Outros meses se passam. Manuel aprende que o jardim não segue exatamente as mesmas regras que o homem - o que plantou vai demorar a crescer, e não adianta tentar ver se a roseira já tem botões. Em um momento de sincera reflexão, descobre que tudo o que viu em suas viagens foi uma paisagem do lado de fora do ônibus de turismo, monumentos que agora estão guardados em fotos 6x9, mas na verdade não conseguiu sentir nenhuma emoção especial - estava mais preocupado em contar para os amigos do que viver a experiência mágica de estar em um país estrangeiro. Continua assistindo a todos os noticiários de televisão, lê mais jornais (porque tem mais tempo), julga-se uma pessoa extremamente bem informada, capaz de discutir coisas que antes não tinha tempo para estudar.
Procura alguém para dividir suas opiniões - mas todos estão imersos no rio da vida, trabalhando, fazendo alguma coisa, invejando Manuel por sua liberdade, e ao mesmo tempo contentes por serem úteis à sociedade, e estarem “ocupados” com alguma coisa importante.
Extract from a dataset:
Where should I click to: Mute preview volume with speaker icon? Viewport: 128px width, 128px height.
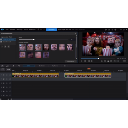coord(102,61)
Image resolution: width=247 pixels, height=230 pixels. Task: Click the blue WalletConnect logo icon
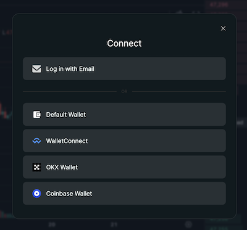[36, 141]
Manuel busca conforto nos filhos. Estes sempre o tratam com muito carinho - foi um excelente pai, um exemplo de honestidade e dedicação - mas também eles têm outras preocupações, embora considerem um dever participar do almoço de domingo. Manuel é um homem livre, com uma situação financeira razoável, bem informado, um passado impecável, mas e agora? O que fazer desta liberdade tão arduamente conquistada? Todos o cumprimentam, elogiam, mas ninguém tem tempo para ele. Pouco a pouco, Manuel começa a se sentir triste, inútil - apesar dos muitos anos servindo ao mundo e à sua família.
Certa noite, um anjo aparece em seu sonho: “O que você fez da sua vida? Você procurou vivê-la de acordo com seus sonhos?”
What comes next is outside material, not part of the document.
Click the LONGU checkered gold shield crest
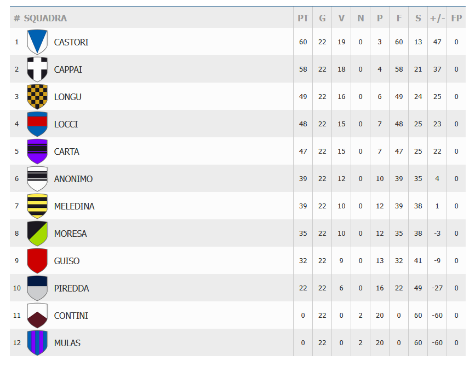475x367 pixels. (x=37, y=97)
Manuel acorda suando frio. Que sonhos? Seu sonho era esse: ter um diploma, casar-se, ter filhos, educá-los, aposentar-se, viajar. Por que o anjo fica perguntando coisas sem sentido?
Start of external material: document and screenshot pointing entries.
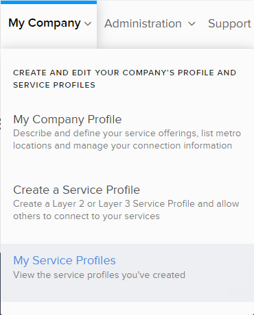Click blank navbar space between Administration and Support
254x315 pixels.
pyautogui.click(x=202, y=23)
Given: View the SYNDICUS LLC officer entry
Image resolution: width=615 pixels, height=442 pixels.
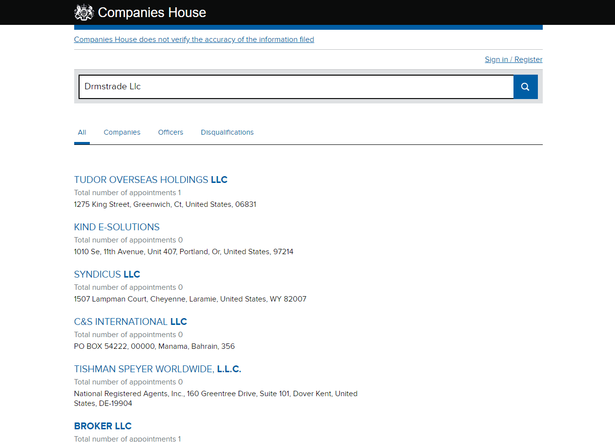Looking at the screenshot, I should click(x=107, y=274).
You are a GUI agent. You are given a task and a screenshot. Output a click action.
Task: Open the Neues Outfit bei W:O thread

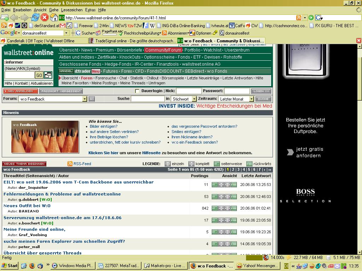click(x=27, y=206)
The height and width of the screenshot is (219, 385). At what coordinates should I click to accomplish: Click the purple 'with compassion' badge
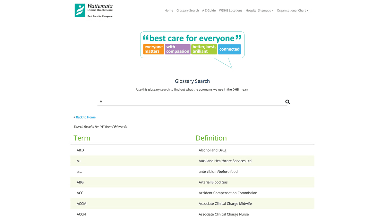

Um novo e longo dia começa: os jornais, o noticiário na TV, o jardim e o almoço. Dormir um pouco, fazer o que tem vontade e, neste momento, descobre que não tem vontade de fazer nada. Manuel é um homem livre e triste, a um passo da depressão, porque estava ocupado demais para pensar no sentido da sua vida, enquanto os anos corriam por baixo da ponte. Lembra-se dos versos de um poeta: “Passou pela vida/não viveu”. Mas como é tarde demais para aceitar isso, melhor mudar de assunto. A liberdade, tão duramente conseguida, não passa de um exílio disfarçado.